China is the Global Economic Engine. Its Financial Markets do not Match Up
February 13, 2015
Asian risky debt is largely driven most strongly by JGB yields on one hand and S&P 500 levels on the other. However, Chinese debt doesn’t care much about either one. The impact of a Chinese debt crisis will impact global markets unfavorably in a big way. The impact will unfold through depressed corporate profitability, not through instantaneous financial market linkages.
Debt is borrowing from the future. China has borrowed too much. China will eventually experience a debt crisis, and I believe that time is coming very soon. Debt crises are nothing like equity bubbles because they completely blow-up balance sheets. Debt bubbles contain fixed or floating payment obligations that remain despite asset value collapses. The only way to reduce them is to pay them down or to default. Paying them down is a slow grinding process. Default is the corporate equivalent of death.
As much as I love Chinese culture and its friendly, respectful, lovely people: history shows this will lead to a disaster. It will be a big one. The Global McKinsey Institute has tallied up the growth in Chinese debt since 2000, and it is clear that the coming crash will be epic.

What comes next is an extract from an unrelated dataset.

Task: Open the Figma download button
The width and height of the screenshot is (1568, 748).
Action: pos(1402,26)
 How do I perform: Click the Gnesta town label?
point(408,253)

The associated defaults and retrenchment it will dampen confidence, spending, production, and growth. No doubt a China slowdown will be unfavorable to credit all over the place.

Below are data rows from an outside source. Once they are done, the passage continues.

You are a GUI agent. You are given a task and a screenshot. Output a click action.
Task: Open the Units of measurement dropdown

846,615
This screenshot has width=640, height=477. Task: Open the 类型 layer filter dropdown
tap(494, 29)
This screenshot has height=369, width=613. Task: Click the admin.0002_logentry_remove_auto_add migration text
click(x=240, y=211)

The key for an investor is to either avoid the train-wreck, or capitalize on it. However, the channels through which global credit and financial markets will be impacted are not clearly understood. Here’s some information that sheds some light on the matter.
Below is a standard correlation matrix that isolates the relationships the between the interconnected web of the Asian financial universe. It shows you on a scale from -1 to 1 the nature of the relationship, where -1 means it is a completely linear inverse relationship and 1 means a completely linear positive relationship. An inverse relationship means one goes up and the other goes down. Completely linear means that a move in one factor implies the other moves in lockstep. Below the Pearson correlation measures are an indication of the statistical strength of these relationships given some technical assumptions hold, the smaller the better. I believe the assumptions are not valid, so reporting them is somewhat meaningless but not particularly dangerous once forewarned. The relationships do not identify causation in any sense.

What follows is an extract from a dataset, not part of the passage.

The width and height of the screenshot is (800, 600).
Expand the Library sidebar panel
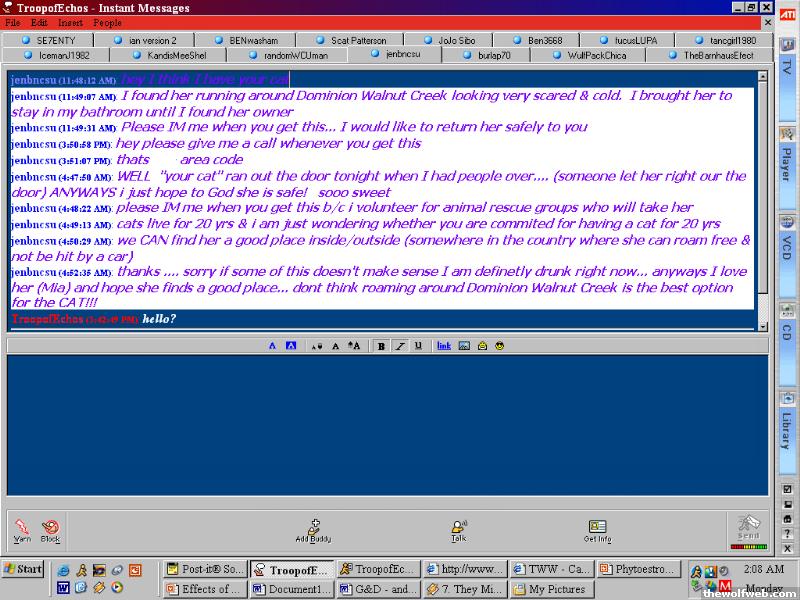point(787,430)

Since February 2010 to present:
Sorry if you have to squint. Drop me a note and I’ll send you something larger.
Chinese corporate debt yields have little linear relationship to anything except Chinese sovereigns.This makes sense as govvie yields serve as the reference rate for risky Chinese local currency debt.
A drop in the S&P 500, a measure of US corporate profitability, strongly drives all South Korean debt to sell off (yields go up).
A drop in the S&P 500, a measure of US corporate profitability, strongly drives Japanese corporate and bank debt to sell off (yields go up).
The broad Japanese equity market, the Nikkei 400, doesn’t impact credit much.
Taiwan government debt is completely uncorrelated to everything else.This makes it a potentially important portfolio diversification tool.
South Korean, Taiwanese, and Japanese Corporate bond yields are tightly connected, indicating they are integrated parts of the Asian financial universe.
Moves in JGB yields anchor Taiwanese, South Korean, and Japanese risky debt.
This covers Asian credit. I’ll look at the connection between US debt markets and China in a separate post with a tight little model.